Pipelined Backpropagation

Pipelined backpropagation is a method that avoids the fill and drain overhead of standard layer-pipelined execution. In pipelined backpropagation, the weights are updated for every sample, without ever draining the pipeline. Updating the weights without draining the pipeline can lead to slightly different weights being used on the forward and backwards passes. Cerebras researchers analyzed the implications of this and designed a simple momentum-based technique to correct these differences and enable training to full accuracy using pipelined backpropagation.

Fine-grained Pipelined Backpropagation has several advantages for hardware compared to traditional training using batch parallel Stochastic Gradient Descent. This can give large efficiency improvements for hardware architectures that can properly exploit these properties, such as Coarse-Grained Reconfigurable Arrays. However, traditional PB training can suffer from accuracy degradation and instability compared to standard training due to delayed gradients and weight inconsistency.  Combined with an appropriate choice (or scaling) of hyperparameters, small batches reduce the negative effects of gradient delay and weight inconsistency.
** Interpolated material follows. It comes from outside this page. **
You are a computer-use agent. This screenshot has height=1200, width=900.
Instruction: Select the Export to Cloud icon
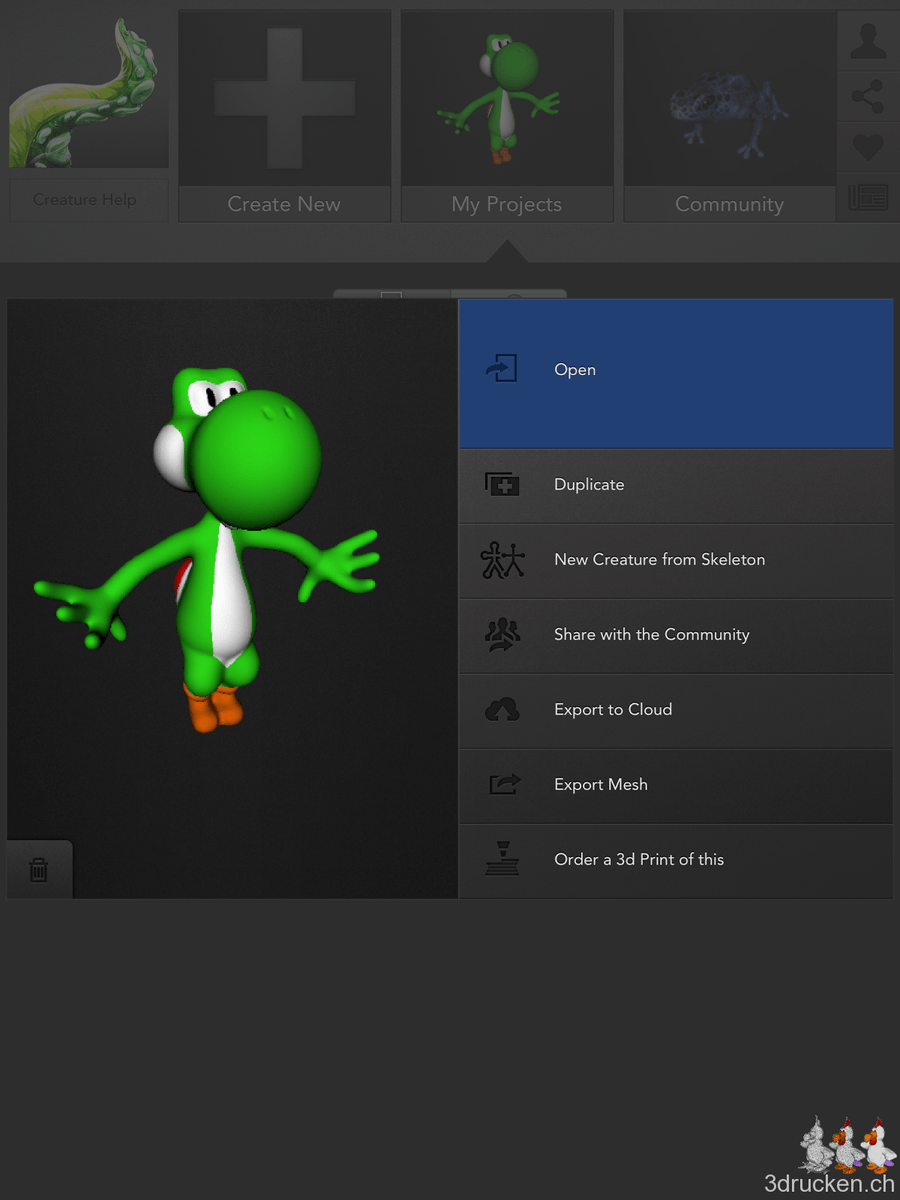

The use of small micro-batches also reduces the memory requirements that could otherwise be excessive.

Unlike traditional training, fine-grained pipelined backpropagation can be efficient with small microbatch sizes when combined with persistent kernels that do not need to amortize weight loading. A good choice of normalization can also significantly aid Pipelined Backpropagation training.  Our neural network experiments with PB confirm these advantages. We find that the combined mitigation outperforms existing mitigation strategies, allowing our PB training to match the reference accuracy on both ImageNet and CIFAR-10 with minimal overhead and without the need of additional hyperparameter tuning. With our methods, PB is a promising alternative to traditional training. Future hardware architectures could reap significant efficiency gains from using small batch size, finegrained Pipelined Backpropagation.